Environmental factors such as smoking, alcohol consumption, overweight/obese status, and sun exposure were associated with an increased risk of relapsing-onset and progressive-onset MS.
Using 2 Swedish population-based case-control studies, researchers concluded that both environmental and lifestyle factors are associated with the increased risk of developing multiple sclerosis (MS), both relapsing-onset MS and progressive-onset MS, supporting the notion that the different clinical phenotypes share common underlying disease mechanisms.
Lead author Anna K. Hedstrom, MD, PhD, department of Clinical Neuroscience, Karolinska Institutet, and colleagues aimed to study environmental risk factors and their interactions with human leucocyte antigen DRB1*15:01 with regard to relapsing-onset and progressive-onset MS. A total of 7520 relapsing-onset cases, 540 progressive-onset cases, and 11,386 controls matched by age, sex, and residential area were included in the analysis.

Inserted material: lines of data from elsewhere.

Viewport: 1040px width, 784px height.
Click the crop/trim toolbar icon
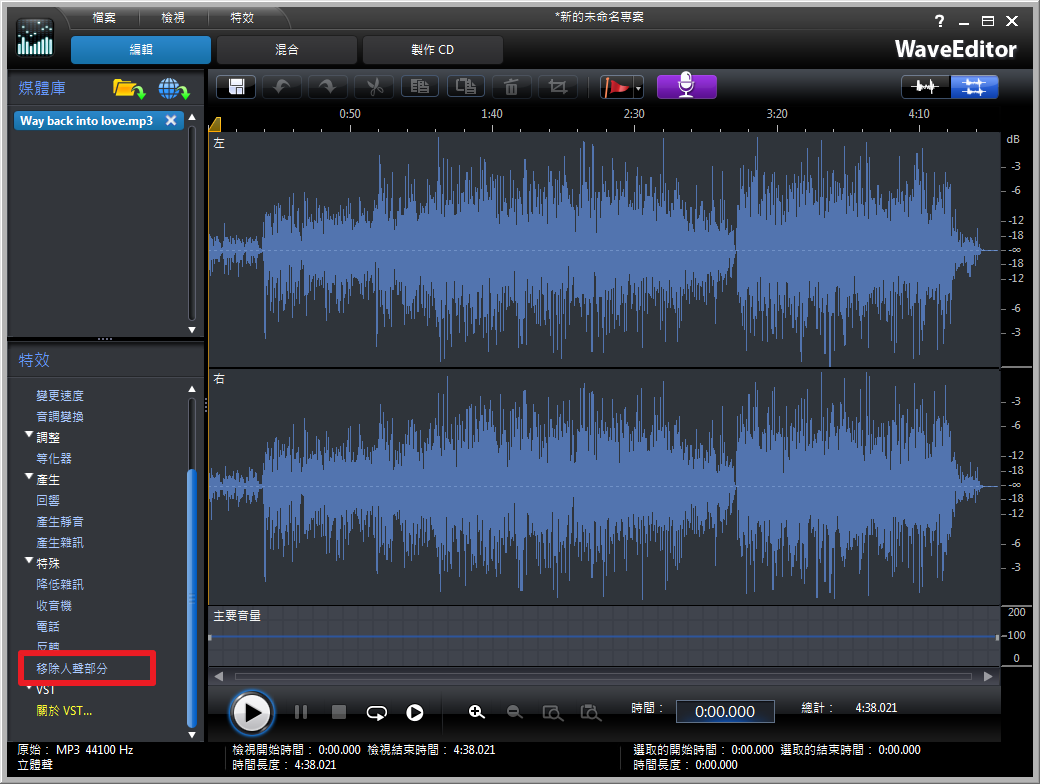click(557, 87)
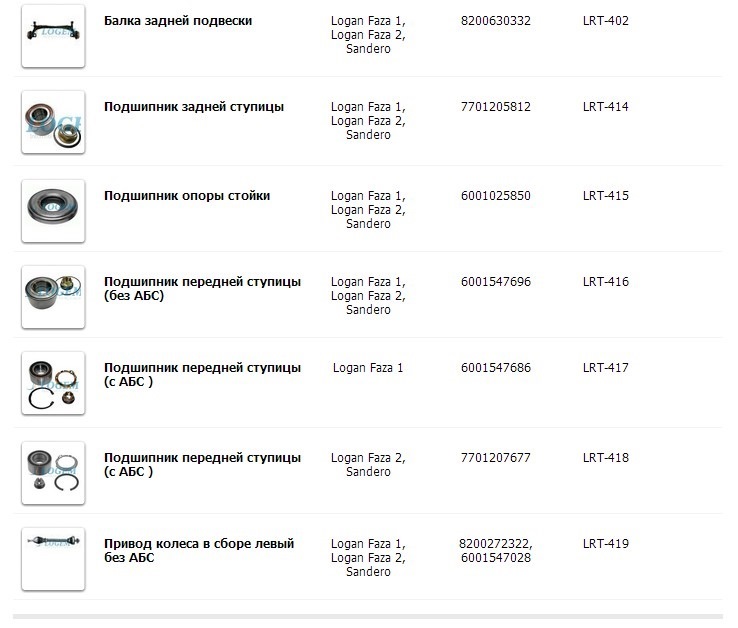Open the rear suspension beam thumbnail
This screenshot has width=738, height=628.
[53, 36]
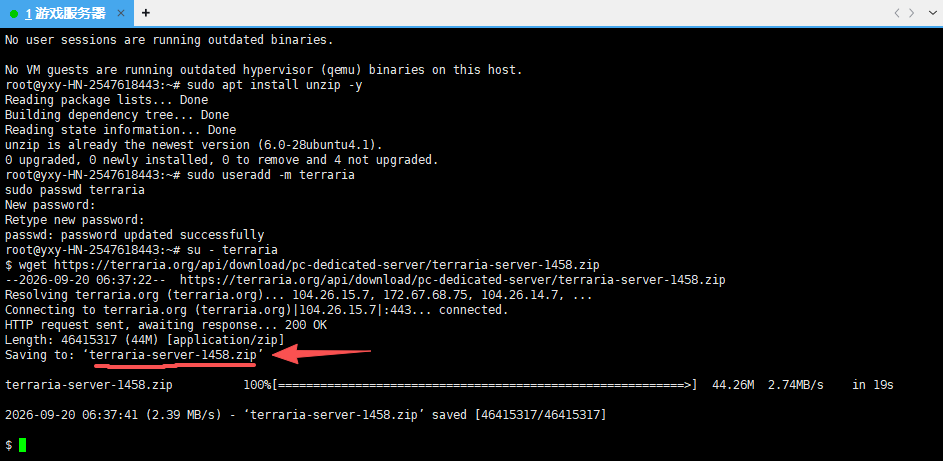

“Although a vast majority of MS risk alleles are immunological genes, no definite genetic differences have been found between relapsing and progressive onset MS, indicating that the different clinical phenotypes may be opposite ends of the same disease spectrum, rather than different diseases. Our observation is that the DRB1*15:01 allele is comparably distributed in patients with relapsing-onset, and progressive MS is in accordance with these results,” Hedstrom et al wrote.
Environmental factors such as ever smoking was associated with increased risk of both relapsing-onset MS (odds ratio [OR], 1.6 [95% CI, 1.5-1.7]) and progressive-onset MS (OR, 1.9 [95% CI, 1.6-2.3]). Current smoking led to greater impact on disease risk than previous smoking, while cumulative dose of smoking led to significant trends showing increased risk for both MS phenotypes (P values for trend <.00001).
After subjects provided information regarding current and previous snuff use, researchers concluded that exclusive snuff use was associated with reduced risk of both relapsing-onset MS (OR, 0.7 [95% CI, 0.6-0.9]) and progressive-onset MS (OR, 0.6 [95% CI, 0.4-0.9]).
Information was obtained regarding current heigh and body weight at age 20 years, with body mass index (BMI) calculated by dividing weight in kilograms by heigh in meters squared. All told, being “overweight” was associated with a small increased risk of relapsing-onset MS (OR, 1.3 [95% CI, 1.2-1.4) and progressive-onset MS (OR, 1.2 [95% CI, 0.8-1.6]), whereas obesity had a more pronounced impact on the risk of the disease (relapsing-onset MS: OR, 1.7 [95% CI, 1.4-2.0]; progressive-onset MS: OR, 1.8 [95% CI, 1.0-3.2]).
An increased risk of relapsing-onset MS (OR, 3.0 [95% CI, 2.7-3.3]) and progressive-onset MS (OR, 2.0 [95% CI, 1.6-2.5]) was associated with high EBNA-1 antibody levels, with the risk subsequently increasing as the levels of antibodies increased (P values for trend <.0001).
Hedstrom and colleagues also observed gene-environment interactions in the development of relapsing-onset and progressive-onset MS. Overall, carriers of the DRB1*15:01 allele had an increased risk of developing relapsing-onset MS (OR, 3.5 [95% CI, 3.3-3.8]) and progressive-onset MS (OR, 3.3 [95% CI, 2.6-4.0]).
Aside from snuff use, all of the environmental factors had additive interactions with DRB1*15:01 with regards to both relapsing-onset and progressive-onset MS. These interactions were evaluating by calculating the attributable proportion (AP).